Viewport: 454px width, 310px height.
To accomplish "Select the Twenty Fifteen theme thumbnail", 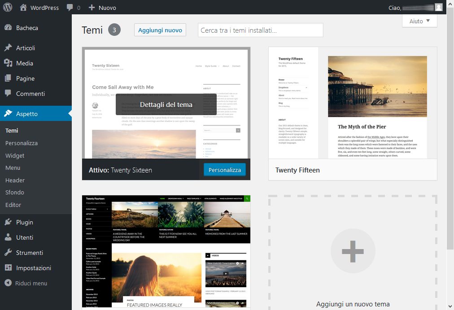I will tap(352, 103).
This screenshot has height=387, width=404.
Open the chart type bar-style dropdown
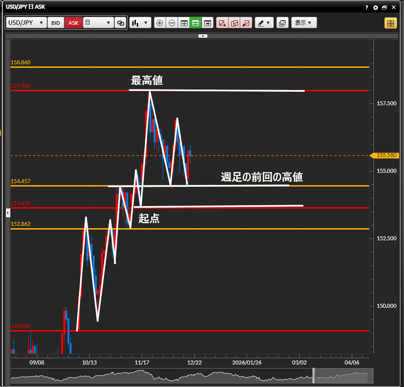point(140,23)
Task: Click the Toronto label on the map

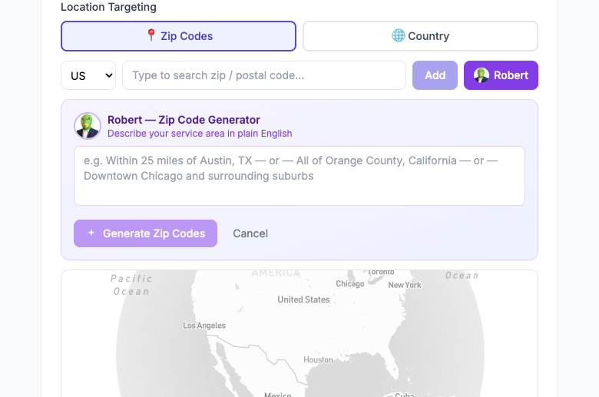Action: (x=380, y=272)
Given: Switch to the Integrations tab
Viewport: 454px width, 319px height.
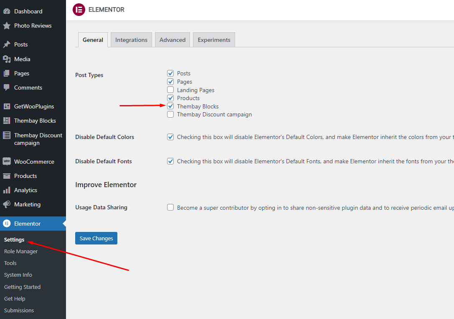Looking at the screenshot, I should 131,40.
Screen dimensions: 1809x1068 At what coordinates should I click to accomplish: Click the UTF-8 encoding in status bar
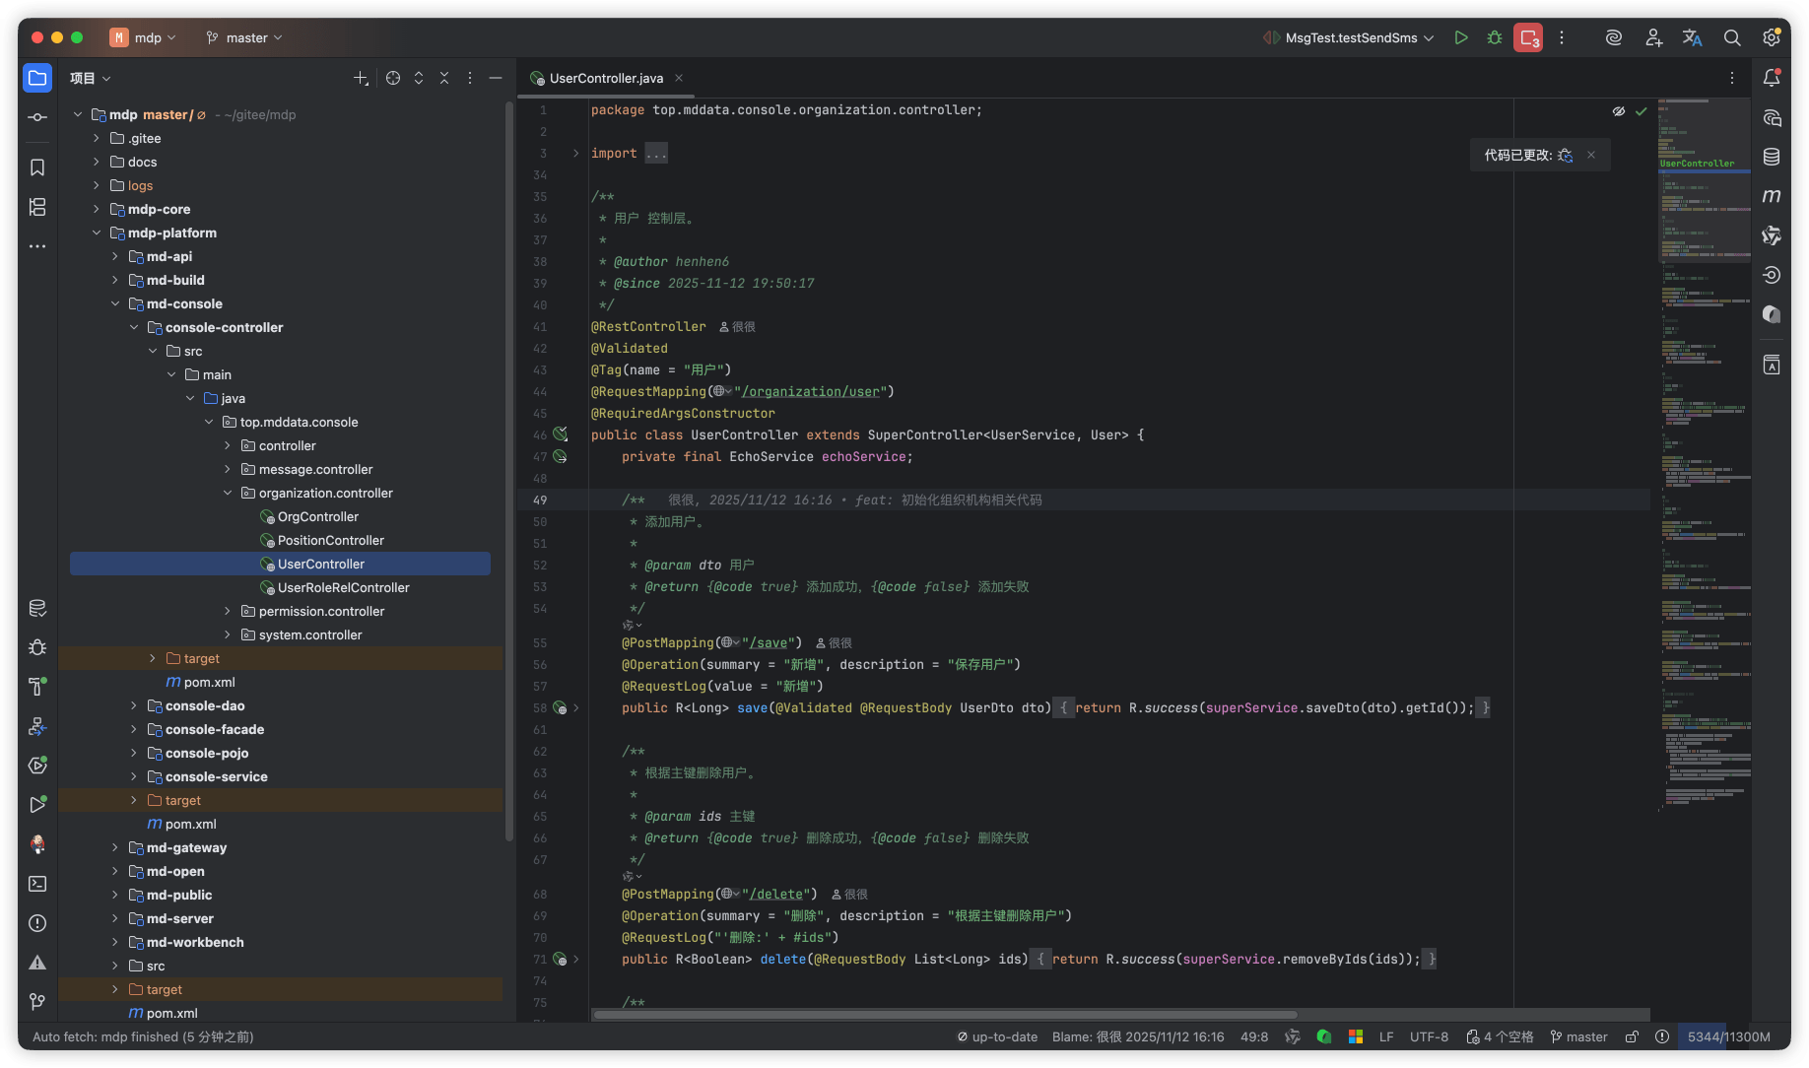coord(1429,1036)
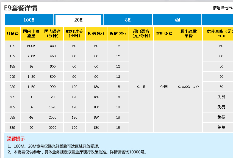Open the 8M bandwidth tab
The image size is (233, 158).
pos(128,20)
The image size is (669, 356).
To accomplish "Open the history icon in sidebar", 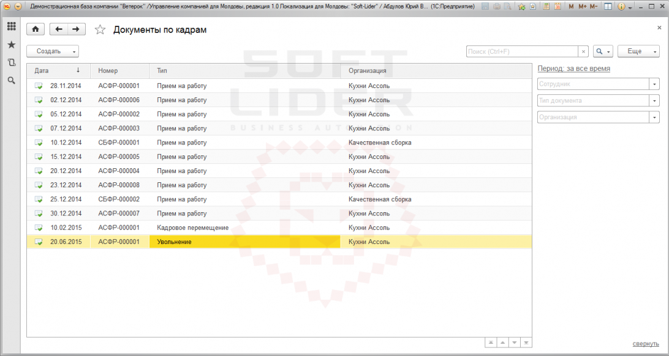I will pos(12,62).
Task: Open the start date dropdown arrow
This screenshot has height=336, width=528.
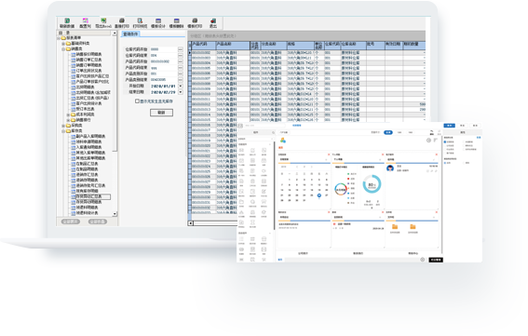Action: (181, 87)
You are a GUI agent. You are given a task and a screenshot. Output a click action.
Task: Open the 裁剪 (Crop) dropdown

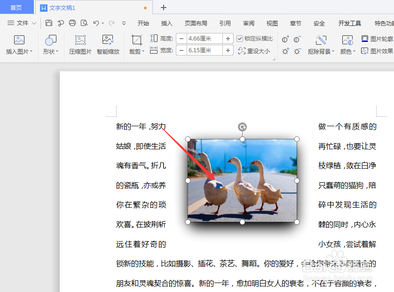[136, 45]
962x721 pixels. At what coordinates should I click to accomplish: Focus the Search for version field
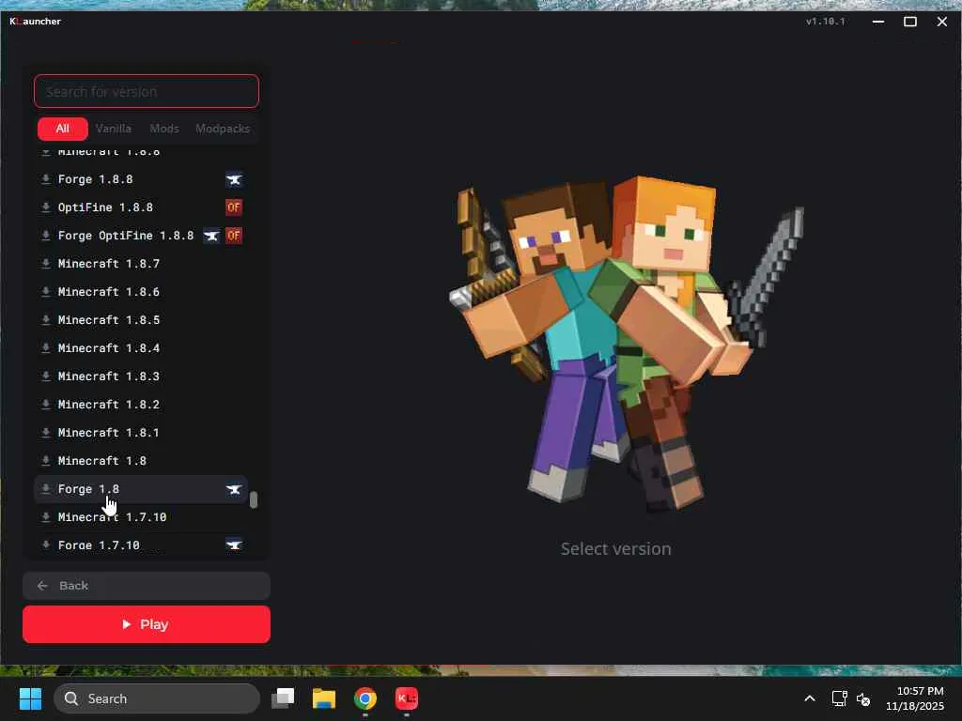pos(147,92)
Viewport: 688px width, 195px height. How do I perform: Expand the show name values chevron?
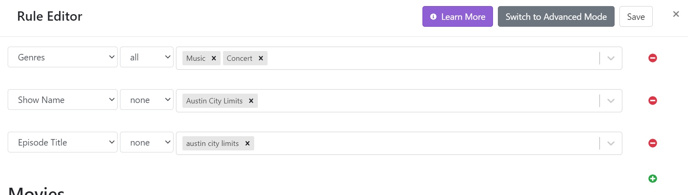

-=-=-=-=-

» Assignment: Working from the records above, set down word for word everything from the line containing "Screen dimensions: 1809x1068" down to the line containing "The image size is (669, 356).", ends included, minus the pictures.

» Written answer:
Screen dimensions: 1809x1068 At what coordinates should I click to accomplish: Click the UTF-8 encoding in status bar
coord(1429,1036)
Open the 8M bandwidth tab
The image size is (233, 158).
pos(128,20)
The image size is (669, 356).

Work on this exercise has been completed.